Some referrals did not seem to benefit from the intervention. Referrals for continence or rehabilitation saw a decrease or only a modest increase in scheduling. Although we did not investigate these specific cases, we suspect special circumstances unrelated to the intervention but that could not be overcome by the intervention. The intervention, for example, cannot address the problems of full clinics or other backlogs or idiosyncrasies in the workflow of processing referrals. The intervention seemed to address only the most common causes of lost or delayed referrals.
The study has limitations. Since staff at consulting sites managed both faxed and Web-based referrals, contamination may have occurred if experience with the intervention led to closer follow-up of controls, but this would provide us with a conservative estimate of the intervention’s effect. This analysis also did not examine kept visits, which would ultimately be important in assessing completion of consultation, but the intervention was meant to target scheduling, rather than aspects of consultation more related to patients’ own behaviors. Attenuation of effect may be seen with a longer follow-up period.

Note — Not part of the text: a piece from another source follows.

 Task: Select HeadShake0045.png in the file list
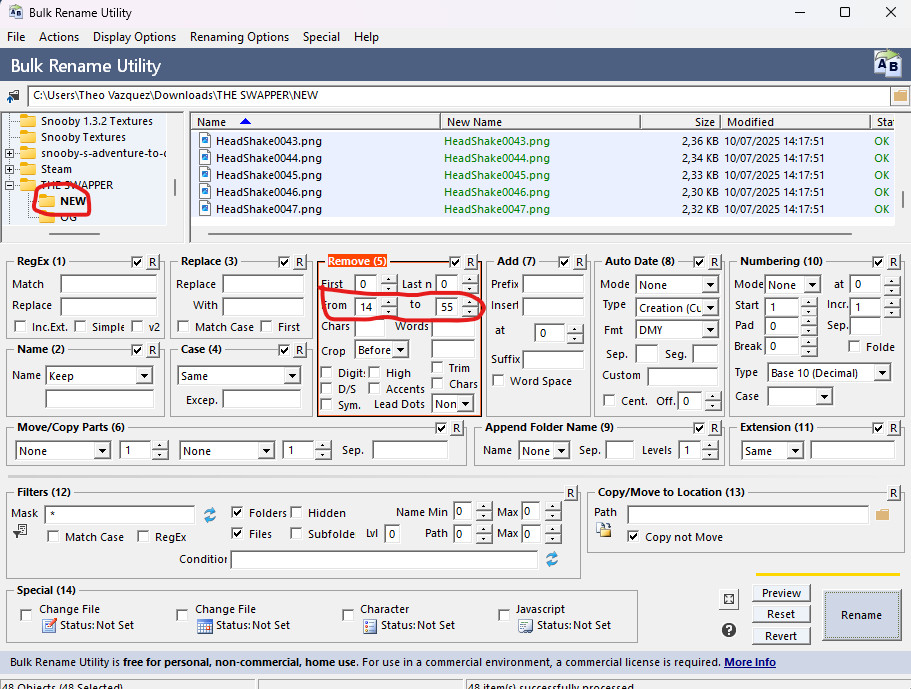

In conclusion, with a Web-based referrals and scheduling system, referrals were nearly three times more likely to lead to a scheduled visit, after adjustment for other factors. Especially in a country with such a large supply of specialists, access to specialty care should not be hindered to such a large degree by the type of preventable error studied here. Although health information technology cannot solve all issues in our clinics, it can nearly eradicate the problem of failed scheduling. Nevertheless, even with computer-based approaches, scheduling systems can be better. An ideal system will have clinicians providing the key clinical pieces while other office staff handle key administrative elements. Further integrating referrals with a more robust clinical decision support system could lead to more appropriate referrals and fewer denials. Thus, to optimize clinical care, we’ll need systems that do a better job of bringing together not only generalists and specialists, but clinicians and office staff, so that each role is effectively and efficiently served by those with the skills and expertise to match.